SOURCE PASSAGE

ZupaTech is going to be the operating technology arm of Zupa Group. We will initially focus on business eProcurement with ZupaMarket.com, building in a range of fully integrated technical solutions to maximize potential business efficiencies. That’s just the start.
The Brand Foundation is providing a free to use, secure online app, to give all budding entrepreneurs help to succeed with their great business idea, regardless of personal circumstances. Members can register online and model their business idea/s for free using BizKit, a specialist tool that will allow them to forecast their first three years’ trading figures (P&L, balance sheet and cashflow with their funding needs) with no future commitment. The Foundation aims to help individuals avoid the common mistakes that so often lead to start up failure.
Your lowest point was…
During my years in the catering business, we once had to provide a temporary service whilst we refurbished a client’s restaurant. The third party supplier of the ready-made sandwiches had a problem with their mayonnaise and several people were unwell. At the time we thought we would be in big trouble, but thankfully we were cleared of any blame by the Environmental Health Officer.
Your highest point was…
Selling my first business to US based Marriott. At the time we were the biggest independent contract caterer in the UK and the previous year we had been placed by 3i as the second fastest growing private company in the UK. Selling your first business is always the highest point!
What advice would you give to other entrepreneurs?
Never give up – if you are successful, then you will have the ‘CLICK’; Creativity, Leadership, Impact, Confidence and Knowledge. That ‘CLICK’ will see you through to launching a successful startup. Another piece of advice would be to keep a tight grip on your cash because if that dries up you have no business. You absolutely must control your cash. You also have to monitor and achieve your cost of sales. Estimate sensible sales forecasts and make sure you save on, and delay costs by bootstrapping at every opportunity, at least until you start to generate positive cash.
Where do you want to be in five years’ time?

DATASET EXCERPTS
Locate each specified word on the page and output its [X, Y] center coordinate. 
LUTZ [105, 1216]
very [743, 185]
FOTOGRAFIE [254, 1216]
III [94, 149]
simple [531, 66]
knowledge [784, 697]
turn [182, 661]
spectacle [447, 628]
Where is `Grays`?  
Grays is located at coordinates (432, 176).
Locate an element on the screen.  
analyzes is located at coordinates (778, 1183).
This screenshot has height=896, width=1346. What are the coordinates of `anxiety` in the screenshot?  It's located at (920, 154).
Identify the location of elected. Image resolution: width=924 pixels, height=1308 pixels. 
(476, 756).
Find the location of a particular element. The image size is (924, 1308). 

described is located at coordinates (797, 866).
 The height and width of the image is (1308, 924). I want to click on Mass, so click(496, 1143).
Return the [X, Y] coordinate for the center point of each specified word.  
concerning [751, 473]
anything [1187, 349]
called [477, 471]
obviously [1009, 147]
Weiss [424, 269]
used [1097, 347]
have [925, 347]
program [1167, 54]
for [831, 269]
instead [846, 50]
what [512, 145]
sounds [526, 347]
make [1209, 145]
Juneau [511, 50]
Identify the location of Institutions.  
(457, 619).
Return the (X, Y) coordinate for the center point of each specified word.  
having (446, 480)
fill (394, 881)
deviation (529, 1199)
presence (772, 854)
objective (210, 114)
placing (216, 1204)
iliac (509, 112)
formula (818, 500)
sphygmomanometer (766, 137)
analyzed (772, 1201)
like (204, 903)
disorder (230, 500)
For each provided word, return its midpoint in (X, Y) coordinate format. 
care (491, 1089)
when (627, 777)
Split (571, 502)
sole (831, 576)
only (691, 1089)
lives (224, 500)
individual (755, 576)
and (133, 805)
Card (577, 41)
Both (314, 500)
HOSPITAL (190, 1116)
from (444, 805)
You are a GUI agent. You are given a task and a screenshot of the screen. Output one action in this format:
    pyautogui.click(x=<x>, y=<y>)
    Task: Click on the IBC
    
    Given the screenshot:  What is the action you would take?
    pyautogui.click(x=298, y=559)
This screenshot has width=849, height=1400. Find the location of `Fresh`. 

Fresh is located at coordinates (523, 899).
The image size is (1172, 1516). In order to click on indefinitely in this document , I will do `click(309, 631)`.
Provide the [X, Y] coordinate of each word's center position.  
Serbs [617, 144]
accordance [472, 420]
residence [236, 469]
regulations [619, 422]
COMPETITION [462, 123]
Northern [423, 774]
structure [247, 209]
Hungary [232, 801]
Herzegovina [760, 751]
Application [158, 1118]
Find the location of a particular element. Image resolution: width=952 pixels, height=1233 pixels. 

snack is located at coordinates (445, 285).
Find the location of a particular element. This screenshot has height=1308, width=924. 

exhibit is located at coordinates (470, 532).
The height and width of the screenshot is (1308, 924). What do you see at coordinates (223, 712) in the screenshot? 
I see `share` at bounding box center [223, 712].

WORK TO BE COMPLETED
Continue the interview with the entrepreneur behind ZupaTech and the Brand Foundation, starting right after its last line.

TASK RESPONSE
My target is to help entrepreneurs succeed through The Brand Foundation and seeing my ‘Zupa Group’ business successfully operational. That means helping businesses to be more cost efficient, building technology for world solutions and making people’s lives better with innovative apps.
If you weren’t an entrepreneur, you would be…
If you could go back in time, would you do anything differently?
Not really. I think I am very lucky to have lived my teenage years in the 1970’s as we were able to test out our freedoms and ideas without too much self-control. I went to an independent school in Catford where we had to wear boaters in the summer term and so we were target practice for the local lads! This helped me build an invaluable ability to speak on a one to one basis to anyone from any walk of life. I started and built my first business 100 per cent on instinct. I did an MBA in 2001 just to see if I could learn anything new from what I had already experienced – one thing I did learn was to listen more!
Finally, I have made as many friends as enemies in business; the friends did well and the enemies strangely didn’t. Reason? Because when you are an entrepreneur, there is no-one else looking out for you, so you can’t carry passengers or those who you know won’t cut the mustard. You are being more humane (although people won’t like you) by not putting them through the pain of failure.
What is your philosophy on business or life, in a nutshell?
Business and life is one and the same thing – plus I am VERY lucky that I have a wife and family who also understand that!